= Beginning of Section =

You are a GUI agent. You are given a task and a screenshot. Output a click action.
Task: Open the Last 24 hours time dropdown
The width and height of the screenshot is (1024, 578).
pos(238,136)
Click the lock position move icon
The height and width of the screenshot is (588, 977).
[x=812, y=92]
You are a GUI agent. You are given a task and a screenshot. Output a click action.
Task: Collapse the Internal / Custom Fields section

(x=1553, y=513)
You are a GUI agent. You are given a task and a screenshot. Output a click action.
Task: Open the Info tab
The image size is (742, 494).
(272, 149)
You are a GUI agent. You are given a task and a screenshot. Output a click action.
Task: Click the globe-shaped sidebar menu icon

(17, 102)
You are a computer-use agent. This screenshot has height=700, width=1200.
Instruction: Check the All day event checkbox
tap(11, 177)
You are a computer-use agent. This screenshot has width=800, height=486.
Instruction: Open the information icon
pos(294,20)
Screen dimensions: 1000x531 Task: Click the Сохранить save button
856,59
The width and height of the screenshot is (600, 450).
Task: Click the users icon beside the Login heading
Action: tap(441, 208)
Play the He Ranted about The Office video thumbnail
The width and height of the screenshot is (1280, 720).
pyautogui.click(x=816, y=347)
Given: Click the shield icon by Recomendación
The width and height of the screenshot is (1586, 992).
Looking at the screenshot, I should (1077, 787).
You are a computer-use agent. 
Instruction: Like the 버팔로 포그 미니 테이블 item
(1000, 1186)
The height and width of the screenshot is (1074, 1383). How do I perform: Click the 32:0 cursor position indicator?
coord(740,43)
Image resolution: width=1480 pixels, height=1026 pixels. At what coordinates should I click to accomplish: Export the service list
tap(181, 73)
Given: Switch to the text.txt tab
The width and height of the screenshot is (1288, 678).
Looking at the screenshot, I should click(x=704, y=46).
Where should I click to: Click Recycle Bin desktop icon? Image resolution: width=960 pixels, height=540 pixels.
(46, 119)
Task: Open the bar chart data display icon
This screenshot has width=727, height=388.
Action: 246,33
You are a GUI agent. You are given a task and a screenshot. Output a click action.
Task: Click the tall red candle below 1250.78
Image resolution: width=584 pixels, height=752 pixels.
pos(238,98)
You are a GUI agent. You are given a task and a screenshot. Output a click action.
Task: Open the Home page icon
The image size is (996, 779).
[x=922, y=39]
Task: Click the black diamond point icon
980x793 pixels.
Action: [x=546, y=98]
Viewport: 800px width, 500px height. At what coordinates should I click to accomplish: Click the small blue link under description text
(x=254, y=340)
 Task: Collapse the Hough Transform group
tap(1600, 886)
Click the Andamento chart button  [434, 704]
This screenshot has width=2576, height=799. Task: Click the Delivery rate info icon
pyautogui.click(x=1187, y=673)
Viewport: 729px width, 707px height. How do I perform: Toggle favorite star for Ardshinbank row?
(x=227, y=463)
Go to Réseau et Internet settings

= End of Section =

Write out exactly the lines above between the line with "Given: Click the shield icon by Recomendación" and the line with "Given: Switch to the text.txt tab", inclusive, and nothing beyond them.

* **Exercise output**:
Given: Click the shield icon by Recomendación
The width and height of the screenshot is (1586, 992).
Looking at the screenshot, I should (1077, 787).
You are a computer-use agent. 
Instruction: Like the 버팔로 포그 미니 테이블 item
(1000, 1186)
The height and width of the screenshot is (1074, 1383). How do I perform: Click the 32:0 cursor position indicator?
coord(740,43)
Image resolution: width=1480 pixels, height=1026 pixels. At what coordinates should I click to accomplish: Export the service list
tap(181, 73)
Given: Switch to the text.txt tab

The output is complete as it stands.